Mehta and colleagues identified 131,481 adults with thyroid cancer who had a hemithyroidectomy, total thyroidectomy or completion thyroidectomy between 2005 and 2015 using data from the American College of Surgeons’ National Surgical Quality Improvement Program.
Between 2005 and 2009, 32.8% of individuals with thyroid cancer had a hemithyroidectomy compared with 31.4% between 2009 and 2015 and 34.9% between 2015 and 2017 (P < .001). The researchers noted that 24.2% of individuals with malignant thyroid cancer had a hemithyroidectomy after the 2015 guideline update made the threshold for the procedure a tumor size of less than 4 cm. Before this update, the threshold was less than 1 cm, and 16.6% of individuals with malignant thyroid cancer had a hemithyroidectomy.

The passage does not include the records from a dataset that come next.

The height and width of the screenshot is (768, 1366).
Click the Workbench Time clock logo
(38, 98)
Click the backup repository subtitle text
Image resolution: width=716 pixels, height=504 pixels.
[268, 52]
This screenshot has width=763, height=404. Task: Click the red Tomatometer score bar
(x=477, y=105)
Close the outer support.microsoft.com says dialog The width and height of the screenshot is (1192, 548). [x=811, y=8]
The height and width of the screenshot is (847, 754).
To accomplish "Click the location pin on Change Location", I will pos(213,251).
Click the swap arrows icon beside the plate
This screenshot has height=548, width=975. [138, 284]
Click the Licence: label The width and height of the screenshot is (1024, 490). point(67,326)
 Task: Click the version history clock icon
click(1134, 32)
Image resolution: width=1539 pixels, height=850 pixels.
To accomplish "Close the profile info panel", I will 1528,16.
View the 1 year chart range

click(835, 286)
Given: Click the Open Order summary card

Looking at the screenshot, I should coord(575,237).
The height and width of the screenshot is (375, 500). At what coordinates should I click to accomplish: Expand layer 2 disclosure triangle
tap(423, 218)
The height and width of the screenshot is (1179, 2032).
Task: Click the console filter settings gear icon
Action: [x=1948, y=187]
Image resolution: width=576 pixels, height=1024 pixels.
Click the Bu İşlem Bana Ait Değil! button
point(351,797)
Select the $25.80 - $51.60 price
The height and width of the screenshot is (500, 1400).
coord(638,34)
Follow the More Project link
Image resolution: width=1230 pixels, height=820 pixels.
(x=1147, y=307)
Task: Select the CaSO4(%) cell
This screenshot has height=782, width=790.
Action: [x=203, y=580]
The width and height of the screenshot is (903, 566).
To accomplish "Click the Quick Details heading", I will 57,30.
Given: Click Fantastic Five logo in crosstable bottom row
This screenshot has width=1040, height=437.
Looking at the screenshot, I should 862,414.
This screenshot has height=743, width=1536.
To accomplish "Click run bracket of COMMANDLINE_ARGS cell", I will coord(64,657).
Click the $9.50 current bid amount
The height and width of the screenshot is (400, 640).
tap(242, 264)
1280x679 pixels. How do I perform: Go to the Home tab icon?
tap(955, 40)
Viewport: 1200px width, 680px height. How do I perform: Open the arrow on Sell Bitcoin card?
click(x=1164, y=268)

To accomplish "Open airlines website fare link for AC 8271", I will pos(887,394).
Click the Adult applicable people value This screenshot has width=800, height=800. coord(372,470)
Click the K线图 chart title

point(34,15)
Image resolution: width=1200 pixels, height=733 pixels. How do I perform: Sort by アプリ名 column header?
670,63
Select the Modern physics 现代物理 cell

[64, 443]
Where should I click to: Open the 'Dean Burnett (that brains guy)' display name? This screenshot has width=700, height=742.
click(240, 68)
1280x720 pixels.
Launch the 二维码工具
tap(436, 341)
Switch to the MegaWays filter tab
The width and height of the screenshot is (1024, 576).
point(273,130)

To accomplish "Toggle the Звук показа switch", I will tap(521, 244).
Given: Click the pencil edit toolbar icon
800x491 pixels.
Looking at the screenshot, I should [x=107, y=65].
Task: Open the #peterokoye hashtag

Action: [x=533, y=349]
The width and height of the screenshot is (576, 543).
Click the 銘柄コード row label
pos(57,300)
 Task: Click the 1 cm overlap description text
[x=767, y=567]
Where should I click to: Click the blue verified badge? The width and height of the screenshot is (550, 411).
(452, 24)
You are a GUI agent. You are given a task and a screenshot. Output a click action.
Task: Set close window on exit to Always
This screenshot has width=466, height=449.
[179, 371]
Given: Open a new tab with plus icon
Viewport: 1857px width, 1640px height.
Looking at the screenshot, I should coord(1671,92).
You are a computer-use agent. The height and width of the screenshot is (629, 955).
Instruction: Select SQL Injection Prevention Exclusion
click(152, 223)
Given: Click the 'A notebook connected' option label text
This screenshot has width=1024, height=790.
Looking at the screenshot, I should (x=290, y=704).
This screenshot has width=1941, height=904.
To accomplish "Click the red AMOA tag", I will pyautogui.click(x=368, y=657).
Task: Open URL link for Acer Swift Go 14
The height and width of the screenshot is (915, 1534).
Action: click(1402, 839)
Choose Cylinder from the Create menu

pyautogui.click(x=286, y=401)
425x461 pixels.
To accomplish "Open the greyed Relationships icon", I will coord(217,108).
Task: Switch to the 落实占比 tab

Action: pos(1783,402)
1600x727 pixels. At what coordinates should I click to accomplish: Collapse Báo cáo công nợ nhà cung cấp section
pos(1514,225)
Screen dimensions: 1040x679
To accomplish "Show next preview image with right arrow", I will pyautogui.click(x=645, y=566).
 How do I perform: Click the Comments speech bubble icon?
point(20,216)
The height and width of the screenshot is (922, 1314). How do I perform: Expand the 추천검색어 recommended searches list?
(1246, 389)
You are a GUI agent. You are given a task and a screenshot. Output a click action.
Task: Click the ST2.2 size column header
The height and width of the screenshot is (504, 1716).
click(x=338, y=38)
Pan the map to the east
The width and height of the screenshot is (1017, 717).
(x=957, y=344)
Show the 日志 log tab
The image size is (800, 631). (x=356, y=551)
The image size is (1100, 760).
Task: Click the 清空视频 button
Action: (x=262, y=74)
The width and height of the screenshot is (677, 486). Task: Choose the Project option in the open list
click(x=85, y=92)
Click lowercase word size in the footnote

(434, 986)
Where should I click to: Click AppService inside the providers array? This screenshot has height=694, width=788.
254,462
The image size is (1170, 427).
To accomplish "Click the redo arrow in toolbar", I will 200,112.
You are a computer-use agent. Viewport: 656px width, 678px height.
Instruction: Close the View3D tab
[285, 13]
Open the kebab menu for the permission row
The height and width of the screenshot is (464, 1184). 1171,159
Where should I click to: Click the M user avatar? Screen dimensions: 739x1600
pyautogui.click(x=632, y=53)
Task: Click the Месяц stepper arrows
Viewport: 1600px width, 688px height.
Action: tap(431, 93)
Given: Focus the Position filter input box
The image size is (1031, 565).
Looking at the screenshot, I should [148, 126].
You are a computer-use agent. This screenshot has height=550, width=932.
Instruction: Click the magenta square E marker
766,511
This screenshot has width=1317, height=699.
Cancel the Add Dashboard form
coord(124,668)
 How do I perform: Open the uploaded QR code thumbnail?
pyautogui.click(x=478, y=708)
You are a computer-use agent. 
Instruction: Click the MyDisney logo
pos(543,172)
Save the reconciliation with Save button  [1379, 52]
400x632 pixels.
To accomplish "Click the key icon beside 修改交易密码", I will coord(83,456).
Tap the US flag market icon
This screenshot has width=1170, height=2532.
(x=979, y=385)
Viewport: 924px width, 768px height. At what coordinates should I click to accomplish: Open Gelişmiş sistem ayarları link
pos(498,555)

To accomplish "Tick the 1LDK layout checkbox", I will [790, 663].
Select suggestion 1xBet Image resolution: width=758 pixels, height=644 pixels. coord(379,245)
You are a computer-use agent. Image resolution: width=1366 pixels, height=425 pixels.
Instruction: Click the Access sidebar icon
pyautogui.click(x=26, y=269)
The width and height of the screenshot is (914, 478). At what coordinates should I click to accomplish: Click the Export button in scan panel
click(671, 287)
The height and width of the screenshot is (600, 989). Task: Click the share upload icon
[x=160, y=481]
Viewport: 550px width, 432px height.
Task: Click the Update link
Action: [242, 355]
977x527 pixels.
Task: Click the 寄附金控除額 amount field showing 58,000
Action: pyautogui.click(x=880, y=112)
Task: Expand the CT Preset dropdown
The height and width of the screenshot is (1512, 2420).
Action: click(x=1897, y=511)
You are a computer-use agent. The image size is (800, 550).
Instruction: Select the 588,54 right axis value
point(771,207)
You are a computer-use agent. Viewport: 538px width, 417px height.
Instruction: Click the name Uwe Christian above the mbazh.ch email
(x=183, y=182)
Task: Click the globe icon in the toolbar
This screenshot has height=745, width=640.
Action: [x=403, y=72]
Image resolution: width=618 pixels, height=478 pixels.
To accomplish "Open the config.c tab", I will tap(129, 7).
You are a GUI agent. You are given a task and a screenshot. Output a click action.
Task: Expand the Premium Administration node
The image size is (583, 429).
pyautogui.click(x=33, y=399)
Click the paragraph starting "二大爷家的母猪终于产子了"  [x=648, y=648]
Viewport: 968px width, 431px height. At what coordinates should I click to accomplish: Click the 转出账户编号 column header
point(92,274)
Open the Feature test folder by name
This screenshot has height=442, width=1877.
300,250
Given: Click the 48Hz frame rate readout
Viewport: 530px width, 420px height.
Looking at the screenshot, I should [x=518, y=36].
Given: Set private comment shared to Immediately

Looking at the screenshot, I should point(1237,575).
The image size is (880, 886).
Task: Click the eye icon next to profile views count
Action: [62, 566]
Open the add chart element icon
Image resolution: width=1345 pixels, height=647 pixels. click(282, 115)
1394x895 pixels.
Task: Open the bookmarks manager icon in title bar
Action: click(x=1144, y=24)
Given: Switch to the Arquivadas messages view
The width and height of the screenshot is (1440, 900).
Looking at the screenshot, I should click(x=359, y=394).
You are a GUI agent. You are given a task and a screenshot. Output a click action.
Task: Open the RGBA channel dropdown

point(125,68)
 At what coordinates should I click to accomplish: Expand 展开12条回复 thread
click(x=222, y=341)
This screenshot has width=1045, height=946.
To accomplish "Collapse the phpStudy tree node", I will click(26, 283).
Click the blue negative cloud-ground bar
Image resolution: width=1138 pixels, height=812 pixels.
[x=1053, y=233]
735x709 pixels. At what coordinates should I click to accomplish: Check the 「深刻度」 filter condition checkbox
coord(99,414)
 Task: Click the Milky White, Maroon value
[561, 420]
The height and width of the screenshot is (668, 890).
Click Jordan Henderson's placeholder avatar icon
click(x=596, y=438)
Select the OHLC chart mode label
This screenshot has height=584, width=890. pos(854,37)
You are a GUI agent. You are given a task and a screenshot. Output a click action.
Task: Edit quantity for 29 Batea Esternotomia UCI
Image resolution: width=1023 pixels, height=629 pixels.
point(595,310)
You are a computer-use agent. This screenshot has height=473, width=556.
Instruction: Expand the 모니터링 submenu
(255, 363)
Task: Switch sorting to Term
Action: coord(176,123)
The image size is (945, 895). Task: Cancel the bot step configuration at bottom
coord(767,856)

The researchers further observed a 34% reduction in the “odds of having to return to the operating room for a complication” (OR = 0.66; 95% CI, 0.62-0.7) and an 87% increase in the likelihood of outpatient surgery (OR = 1.87; 95% CI, 1.84-1.9).
“The research demonstrates that these guidelines do impact practice in a quantifiable fashion, and people are understanding and embracing the concepts of de-escalation for thyroid cancer,” Mehta said. “The guidelines are important, and while possibly just coincidental, the decrease in the jump to a complete removal of the thyroid in the setting of thyroid cancer has led to improved outcomes for patients by decreasing surgical complications rates and length of stay.” – by Phil Neuffer
Mehta V, et al. Poster 61. Presented at: 89th Annual Meeting of the American Thyroid Association; Oct. 30-Nov. 3, 2019; Chicago.
Disclosure: Mehta reports no relevant financial disclosures.